The comments came after a reporter asked the president about comments from Rep. Gerry Connolly, D-Va., suggesting that Trump had requested that $25 billion meant for the USPS be cut from the Coronavirus Aid, Relief and Economic Security, or CARES, act, which Trump signed into law on March 27.

“This is the new one. I’m the demise of the Postal Service,” Trump said on Wednesday. “I’ll tell you who’s the demise of the Postal Service, are these internet companies that give their stuff to the Postal Service…They drop everything in the post office and they say, ‘You deliver it.’ And if they’d raise the prices by, actually, a lot, then you’d find out that the post office could make money or break even, but they don’t do that, and I’m trying to figure out why.”

The USPS indeed reported a $8.8 billion net loss in the fiscal year that ended on September 30, 2019. However, the proportion of USPS revenues coming from shipping packages has been rising, while other revenue sources, such as first-class mail and marketing mail, are falling.

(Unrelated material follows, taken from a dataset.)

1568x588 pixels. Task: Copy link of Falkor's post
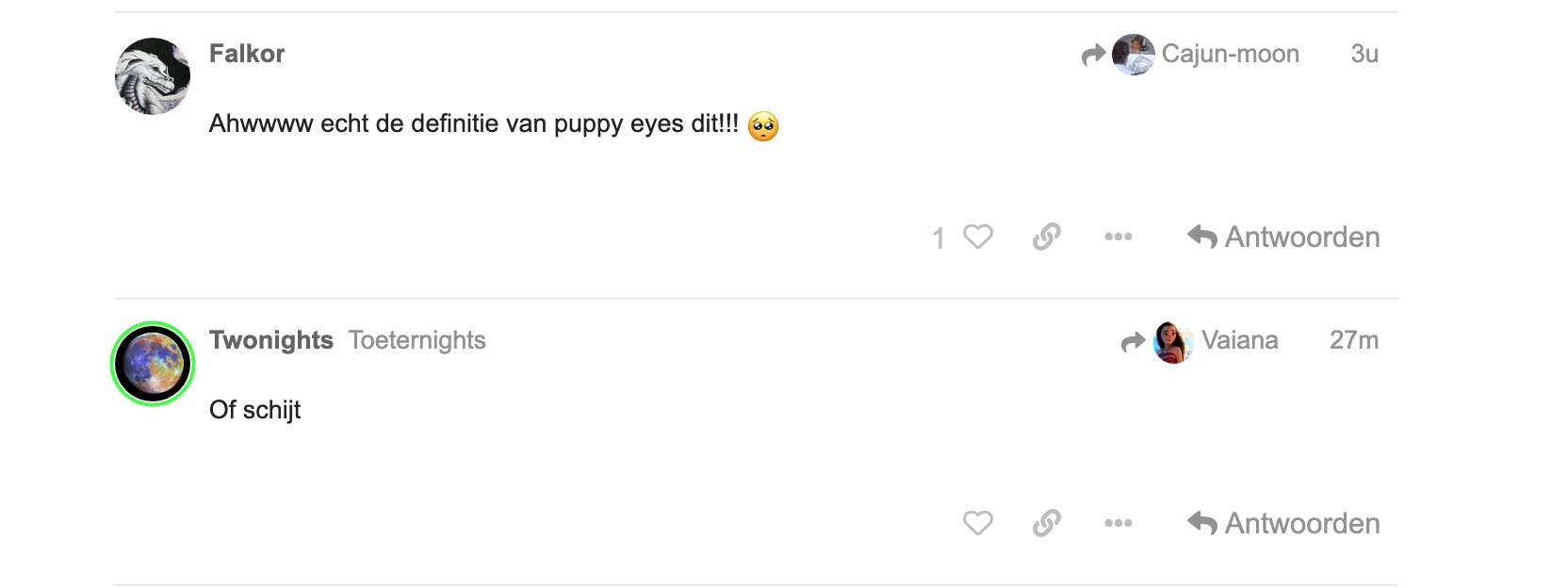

One big reason for the Post Office’s continuing shortfall, according to previous analysis by CNBC, is a requirement that the USPS prefund health benefits for its workers. Other worker-related expenses, such as workers’ compensation, fluctuate from year to year based on “changes in actuarial assumptions, such as interest and inflation rates, and employee and retiree demographics,” as the USPS said in its 2019 annual report.

The Postal Regulatory Commission oversees the USPS. Representatives of Amazon, the PRC and the USPS did not immediately respond to requests for comment.

Meanwhile, Amazon has protested the award of a major defense contract to a rival, blaming Trump for the loss.